I am an American of Iranian origin. Iranians have always admired American people and culture. We have over fifty million friends in Iranian people. But Iranians carry a genuine scar and distrust of American foreign policy. Our role in toppling the democratic government of Iran in 1953 and supporting the highly undemocratic regime of the Shah for a quarter of a century is the basis for that skepticism. Unfortunately, our current confrontational approach plays into the hands of the theocrats, renews old wounds and gives the appearance of ill intentions on the part of the United States. One can hardly blame Iranians for feeling wary. Nothing unites proud and independent people more than a foreign threat.
We speak of liberty for Iranian people. Iranians have worked passionately for democratic reforms. There are always periods of setbacks even in mature democracies. Though far from perfect, Iran is an evolving democracy, and its people are addressing issues internally and peacefully. Advocating direct intervention and violent regime change is a grave mistake and a great disservice to the American men and women who will have to fight the wars.
We seem to be willing to ignore the long-term impact of our actions to obtain short-term gains. We are supporting exiled groups who advocate the return of a monarchy. We are also once again allying with Mujahedin Khalq, a terrorist organization by our own definition. We are still suffering from the consequences of our support for Mujahedin (turned Taliban) in Afghanistan in the 1980s. Our logic for that support was fighting the Soviets. But in defeating one enemy, we chose the wrong friends.

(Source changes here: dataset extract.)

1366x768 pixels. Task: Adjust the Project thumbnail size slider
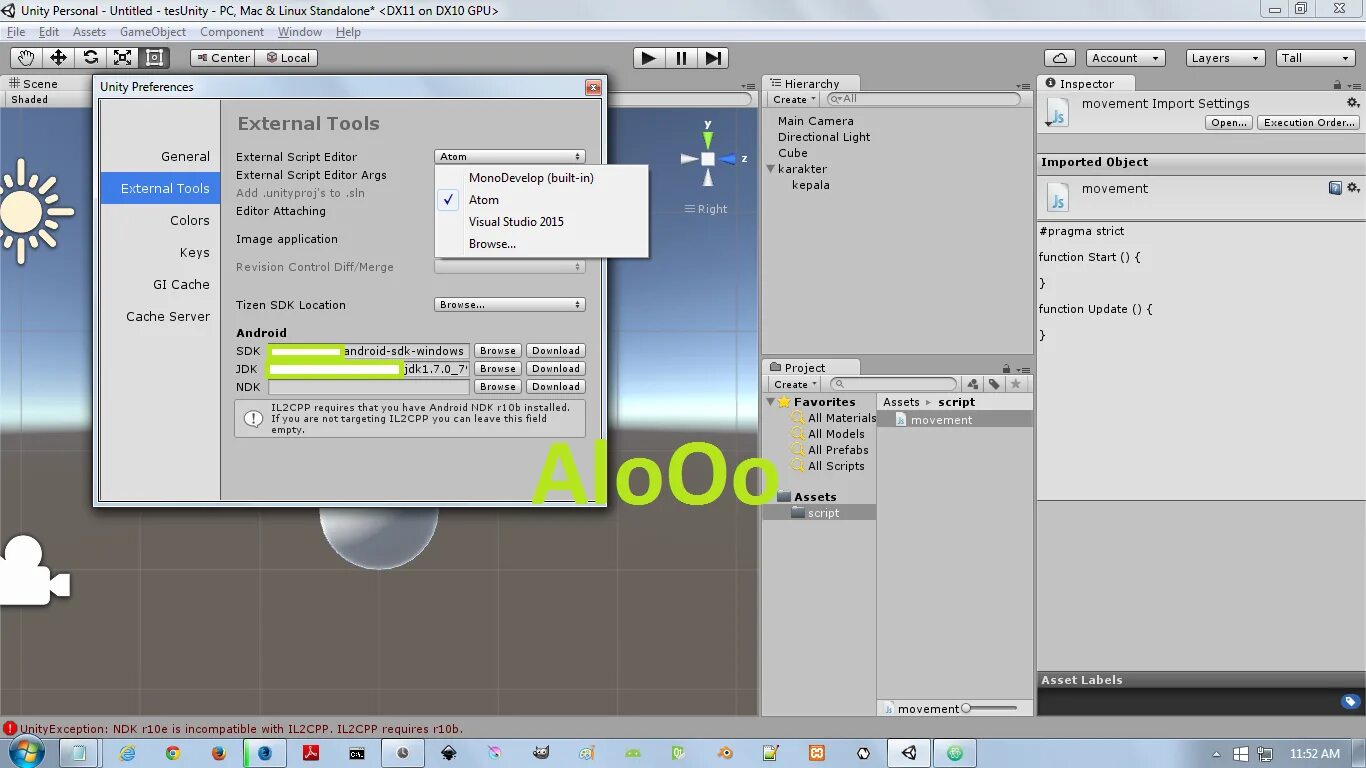(x=991, y=708)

We speak of Iran's plan to develop nuclear weapons. Iran claims it needs nuclear technology for peaceful purposes. Iranians feel under a constant cloud of threats. Constructive engagement would be more effective in allaying their fears. We can engage Iran in the same peaceful way we have chosen to deal with Libya.
Sadly, President Bush seems determined to pursue military options. Most of my family still lives in Iran. In trying to emotionally prepare myself for military attacks - if such preparation is at all possible - I imagine the deaths of each and every one in my family. I imagine the horror* *of my family dying. I see my aging mother and wonder who would bury her. And my mind superimposes the images I have seen of Fallujah -- bodies strewn around the deserted streets with wild hungry dogs hovering around them. I imagine my brothers hooded, naked, and humiliated. I imagine sending my 19 year-old son to serve his country, only to destroy the home of his own grandmother. "War is never pretty," Secretary Rumsfeld once said; it is even uglier when one experiences it personally.
It is morally, fiscally, and politically reckless to go to war in Iran. We do not need more enemies. We have great powers of persuasion in diplomacy to bring peace. Wars only breed more wars.
History repeats itself only because we forget. I wonder if our children will understand the full costs and consequences of our current actions? Or will they shake their heads and ask, "Why do they hate us?"